Saved data entries |
###

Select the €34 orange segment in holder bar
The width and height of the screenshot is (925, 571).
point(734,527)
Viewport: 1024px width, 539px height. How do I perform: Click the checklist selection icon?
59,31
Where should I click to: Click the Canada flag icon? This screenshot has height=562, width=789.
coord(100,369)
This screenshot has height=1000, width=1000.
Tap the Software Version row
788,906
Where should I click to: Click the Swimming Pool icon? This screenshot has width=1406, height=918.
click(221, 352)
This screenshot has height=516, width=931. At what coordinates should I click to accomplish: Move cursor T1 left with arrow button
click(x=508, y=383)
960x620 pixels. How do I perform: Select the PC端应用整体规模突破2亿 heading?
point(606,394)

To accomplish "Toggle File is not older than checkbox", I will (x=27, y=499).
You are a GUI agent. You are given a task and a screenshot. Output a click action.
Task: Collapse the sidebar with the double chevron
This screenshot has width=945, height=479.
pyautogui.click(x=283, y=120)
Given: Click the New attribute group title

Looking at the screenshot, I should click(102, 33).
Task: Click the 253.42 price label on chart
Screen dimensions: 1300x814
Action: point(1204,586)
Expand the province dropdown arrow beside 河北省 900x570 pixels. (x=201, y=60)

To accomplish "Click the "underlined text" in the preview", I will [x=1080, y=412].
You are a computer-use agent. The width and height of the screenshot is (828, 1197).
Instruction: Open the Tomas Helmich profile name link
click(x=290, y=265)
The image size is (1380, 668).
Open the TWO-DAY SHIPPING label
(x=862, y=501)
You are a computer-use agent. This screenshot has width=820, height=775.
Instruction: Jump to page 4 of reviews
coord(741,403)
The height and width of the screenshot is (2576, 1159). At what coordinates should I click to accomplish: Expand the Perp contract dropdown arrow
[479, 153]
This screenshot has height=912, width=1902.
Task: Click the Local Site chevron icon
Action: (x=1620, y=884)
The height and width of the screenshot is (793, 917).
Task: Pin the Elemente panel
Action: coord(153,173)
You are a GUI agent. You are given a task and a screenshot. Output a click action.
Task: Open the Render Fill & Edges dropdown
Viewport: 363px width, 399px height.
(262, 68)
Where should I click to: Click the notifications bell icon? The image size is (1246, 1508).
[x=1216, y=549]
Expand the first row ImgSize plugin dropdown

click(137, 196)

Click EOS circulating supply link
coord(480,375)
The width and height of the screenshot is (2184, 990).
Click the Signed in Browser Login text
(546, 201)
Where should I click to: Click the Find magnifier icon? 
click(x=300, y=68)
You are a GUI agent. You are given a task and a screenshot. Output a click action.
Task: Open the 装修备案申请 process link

###

What needs to be done |
Repeat all of the records above exactly as they appear.

Result for this task |
Select the €34 orange segment in holder bar
The width and height of the screenshot is (925, 571).
point(734,527)
Viewport: 1024px width, 539px height. How do I perform: Click the checklist selection icon?
59,31
Where should I click to: Click the Canada flag icon? This screenshot has height=562, width=789.
coord(100,369)
This screenshot has height=1000, width=1000.
Tap the Software Version row
788,906
Where should I click to: Click the Swimming Pool icon? This screenshot has width=1406, height=918.
click(221, 352)
This screenshot has height=516, width=931. At what coordinates should I click to accomplish: Move cursor T1 left with arrow button
click(x=508, y=383)
960x620 pixels. How do I perform: Select the PC端应用整体规模突破2亿 heading?
point(606,394)

To accomplish "Toggle File is not older than checkbox", I will (x=27, y=499).
You are a GUI agent. You are given a task and a screenshot. Output a click action.
Task: Collapse the sidebar with the double chevron
This screenshot has width=945, height=479.
pyautogui.click(x=283, y=120)
Given: Click the New attribute group title

Looking at the screenshot, I should click(102, 33).
Task: Click the 253.42 price label on chart
Screen dimensions: 1300x814
Action: point(1204,586)
Expand the province dropdown arrow beside 河北省 900x570 pixels. (x=201, y=60)

To accomplish "Click the "underlined text" in the preview", I will [x=1080, y=412].
You are a computer-use agent. The width and height of the screenshot is (828, 1197).
Instruction: Open the Tomas Helmich profile name link
click(x=290, y=265)
The image size is (1380, 668).
Open the TWO-DAY SHIPPING label
(x=862, y=501)
You are a computer-use agent. This screenshot has width=820, height=775.
Instruction: Jump to page 4 of reviews
coord(741,403)
The height and width of the screenshot is (2576, 1159). At what coordinates should I click to accomplish: Expand the Perp contract dropdown arrow
[479, 153]
This screenshot has height=912, width=1902.
Task: Click the Local Site chevron icon
Action: (x=1620, y=884)
The height and width of the screenshot is (793, 917).
Task: Pin the Elemente panel
Action: coord(153,173)
You are a GUI agent. You are given a task and a screenshot. Output a click action.
Task: Open the Render Fill & Edges dropdown
Viewport: 363px width, 399px height.
(262, 68)
Where should I click to: Click the notifications bell icon? The image size is (1246, 1508).
[x=1216, y=549]
Expand the first row ImgSize plugin dropdown

click(137, 196)

Click EOS circulating supply link
coord(480,375)
The width and height of the screenshot is (2184, 990).
Click the Signed in Browser Login text
(546, 201)
Where should I click to: Click the Find magnifier icon? 
click(x=300, y=68)
You are a GUI agent. You are given a task and a screenshot. Output a click action.
Task: Open the 装修备案申请 process link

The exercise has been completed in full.